- MATERIAL PROVIDED -
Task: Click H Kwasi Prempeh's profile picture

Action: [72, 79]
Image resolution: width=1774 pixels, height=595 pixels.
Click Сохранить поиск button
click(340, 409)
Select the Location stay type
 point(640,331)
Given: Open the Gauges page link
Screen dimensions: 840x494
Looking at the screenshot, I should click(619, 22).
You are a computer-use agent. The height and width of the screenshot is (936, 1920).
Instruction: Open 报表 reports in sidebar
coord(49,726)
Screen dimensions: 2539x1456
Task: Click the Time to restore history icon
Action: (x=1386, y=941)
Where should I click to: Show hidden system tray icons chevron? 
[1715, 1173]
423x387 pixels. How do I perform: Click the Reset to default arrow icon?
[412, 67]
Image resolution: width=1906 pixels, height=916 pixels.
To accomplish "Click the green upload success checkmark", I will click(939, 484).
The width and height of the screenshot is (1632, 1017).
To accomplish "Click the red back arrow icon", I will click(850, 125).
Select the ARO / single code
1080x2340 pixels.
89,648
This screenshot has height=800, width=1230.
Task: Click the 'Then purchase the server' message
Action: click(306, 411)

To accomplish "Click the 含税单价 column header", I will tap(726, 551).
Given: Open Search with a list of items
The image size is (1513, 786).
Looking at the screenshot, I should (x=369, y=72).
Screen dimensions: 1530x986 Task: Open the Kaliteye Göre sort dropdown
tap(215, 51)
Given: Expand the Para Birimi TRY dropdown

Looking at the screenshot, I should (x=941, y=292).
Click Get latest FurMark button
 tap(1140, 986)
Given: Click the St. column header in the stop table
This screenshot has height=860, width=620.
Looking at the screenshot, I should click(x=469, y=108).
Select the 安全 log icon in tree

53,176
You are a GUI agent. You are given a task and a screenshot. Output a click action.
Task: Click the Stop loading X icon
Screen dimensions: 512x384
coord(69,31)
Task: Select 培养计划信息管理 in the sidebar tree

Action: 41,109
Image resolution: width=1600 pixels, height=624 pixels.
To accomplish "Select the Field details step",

- WHAT TO PRODUCE -
Repeat the rows word for word, starting with the line that contains "Given: Expand the Para Birimi TRY dropdown" and going on through the line that contains "Action: 41,109", with both of those lines included.

- FINAL ANSWER -
Given: Expand the Para Birimi TRY dropdown

Looking at the screenshot, I should (x=941, y=292).
Click Get latest FurMark button
 tap(1140, 986)
Given: Click the St. column header in the stop table
This screenshot has height=860, width=620.
Looking at the screenshot, I should click(x=469, y=108).
Select the 安全 log icon in tree

53,176
You are a GUI agent. You are given a task and a screenshot. Output a click action.
Task: Click the Stop loading X icon
Screen dimensions: 512x384
coord(69,31)
Task: Select 培养计划信息管理 in the sidebar tree

Action: 41,109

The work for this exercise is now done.